0

I wrote the following code:

import fnmatch
ll = []
for items in src:
    for file in os.listdir('/Users/swaghccc/Downloads/PulledImages/'):
        if fnmatch.fnmatch(file, items.split('/')[-1]):
            print file
            ll.append(file)

my src list contains paths to images. something like:

/path/to/image.jpg

These images are a subset of the images contained in the directory PulledImages.

The printing of the matched images works correctly. But when I try to put those imagesnames into a list ll it takes forever.

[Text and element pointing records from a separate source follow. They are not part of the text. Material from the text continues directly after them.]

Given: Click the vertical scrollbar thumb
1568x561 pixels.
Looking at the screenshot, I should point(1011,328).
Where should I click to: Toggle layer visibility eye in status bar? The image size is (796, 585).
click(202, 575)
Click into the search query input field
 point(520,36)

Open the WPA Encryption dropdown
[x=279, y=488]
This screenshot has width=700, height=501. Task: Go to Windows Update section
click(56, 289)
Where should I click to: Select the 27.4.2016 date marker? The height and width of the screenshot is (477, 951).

What on earth am I doing wrong?

TheTank
  • 495
  • 2
  • 9
  • 21
  • That's frankly hard to believe. `print` is a **much** more expensive operation than `list.append()`, by orders of magnitude. Can you provide a self-contained [mcve] which allows others to reproduce your result? – Charles Duffy Mar 07 '18 at 19:14
  • why fnmatch ? shouldnt `if items.endswith('/'+file):` suffice? why item**S** ? you do not use any of fnmatch'es features... – Patrick Artner Mar 07 '18 at 19:16
  • Hmm. I wonder if the OP is trying to avoid appending things more than once? They should be using a data structure that allows O(1) lookups, if so. – Charles Duffy Mar 07 '18 at 19:17
  • Even if that were true, though, it's not the append that would be slow, but the other code they're using to gate it. – Charles Duffy Mar 07 '18 at 19:19
  • 1
    (and why in the world would you run `os.listdir()` in a loop, rather than running it once and caching its results in a structure you can refer to with an O(1) lookup?) – Charles Duffy Mar 07 '18 at 19:19

1 Answers1

3

Appending doesn't take forever. Searching through a list, however, takes more time the longer your list is; and os.listdir(), being an operating system call, can be unavoidably slow when running against a large directory.

To avoid that, use a dictionary or set, not a list, to track the names you want to compare against -- and build that set only once, outside your loop.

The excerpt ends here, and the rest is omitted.